UNICEF: The future of children at risk due to Climate Change
By Linda Bordoni
Eight years on from the publication of Pope Francis’ landmark encyclical Laudato si, on Care for our Common Home, his Apostolic Exhortation Laudate Deum published this week contains an urgent call to world leaders to radically change the current technocratic paradigm before it’s too late. In it, the Pope reiterates how humankind’s greed for profit has led to inadequate or lack of action on the part of wealthy nations to curb climate change and continues to risk putting the human family and the planet in a situation of no return.
A report by the United Nations Children’s Fund -UNICEF – just two days after the publication of Laudate Deum, reveals that in some areas, like the Horn of Africa, the equivalent of nearly half of all children were uprooted between 2016 and 2021 because of climate change.
The report, drawn up by scientific and migration experts, says the threat will worsen as extreme weather events intensify.
In Africa and Asia, it notes, the biggest factors forcing families from their homes were floods and storms. In wealthier nations like the U.S. and Canada, wildfires were a major problem. Slower disasters, like droughts, can be hard to track and their impacts may be underreported.
Dire forecast
Adding to that sobering figure of over 43 million displacements involving children, UNICEF forecasts at least 113 million more children will be displaced in the next three decades.

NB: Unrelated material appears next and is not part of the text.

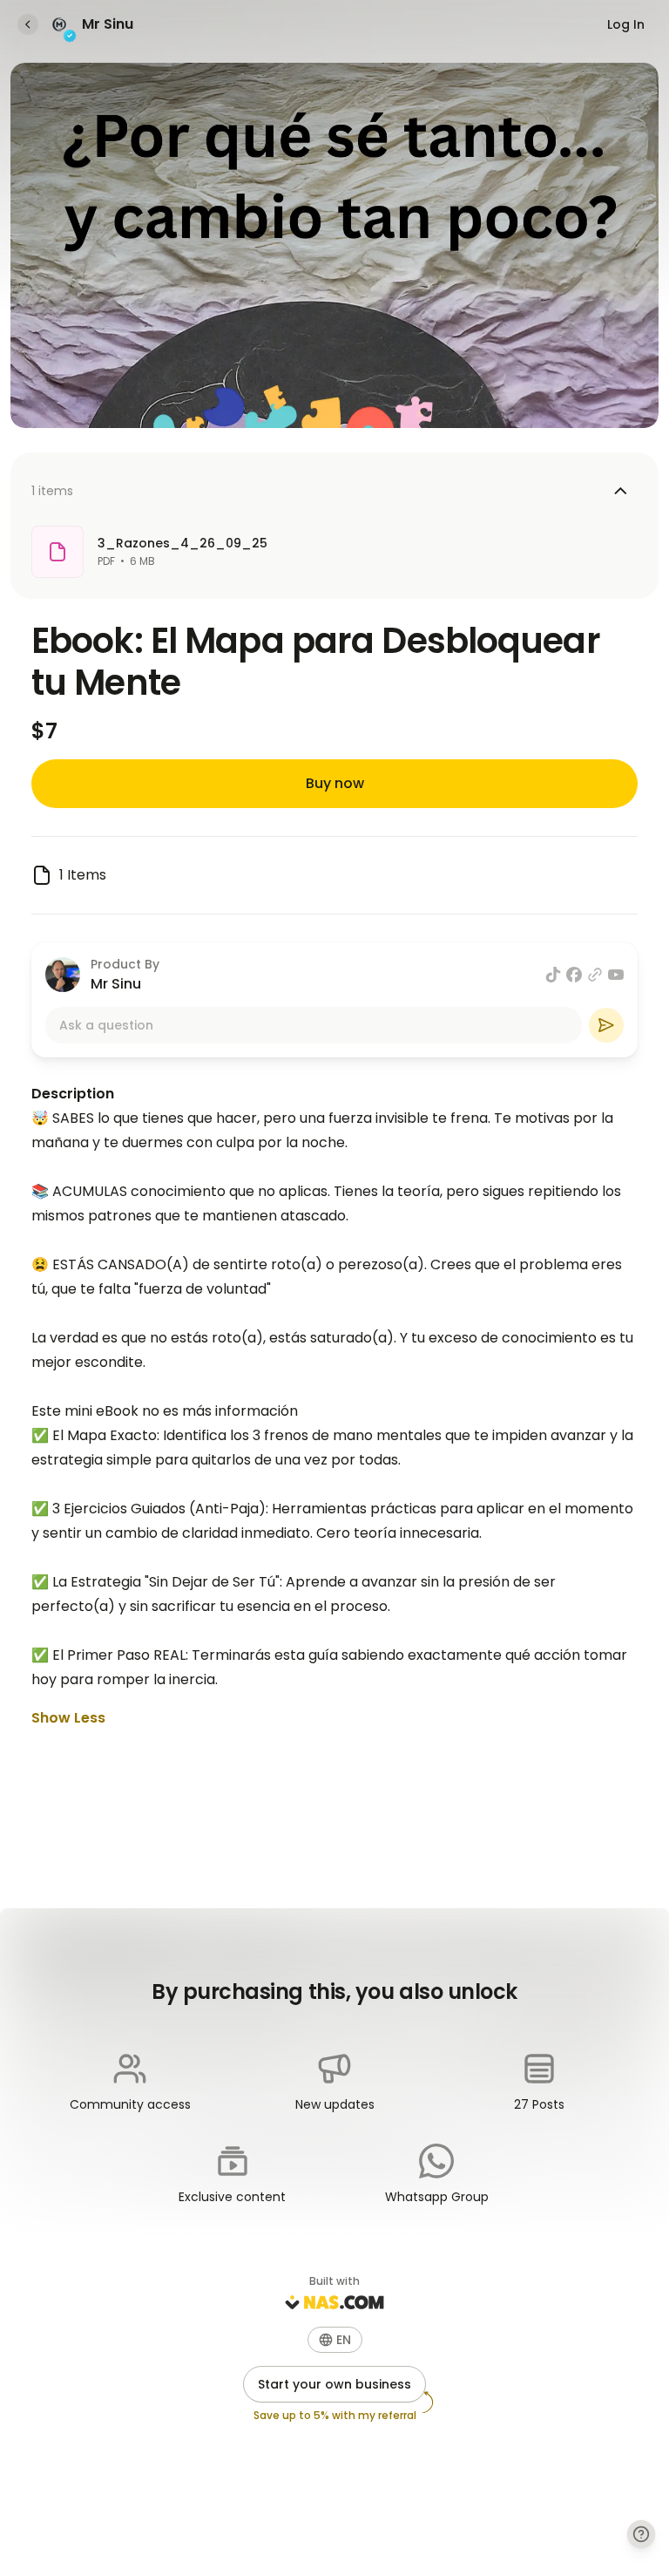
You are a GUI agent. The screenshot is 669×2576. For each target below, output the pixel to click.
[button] (334, 2340)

Countries already hard-hit by the effects of climate change and in particular by child displacement due to climate hazards include Somalia, Philippines, China, India, Bangladesh, Vietnam and Caribbean island nations.
The extreme weather events not only pose a threat to the very lives of children but also to their health, their education and their future.
Calling for climate change action but also for vital emergency services to become "shock-responsive, portable and inclusive," a UNICEF migration specialist notes: "We have the tools. We have the knowledge. But we're just not working fast enough."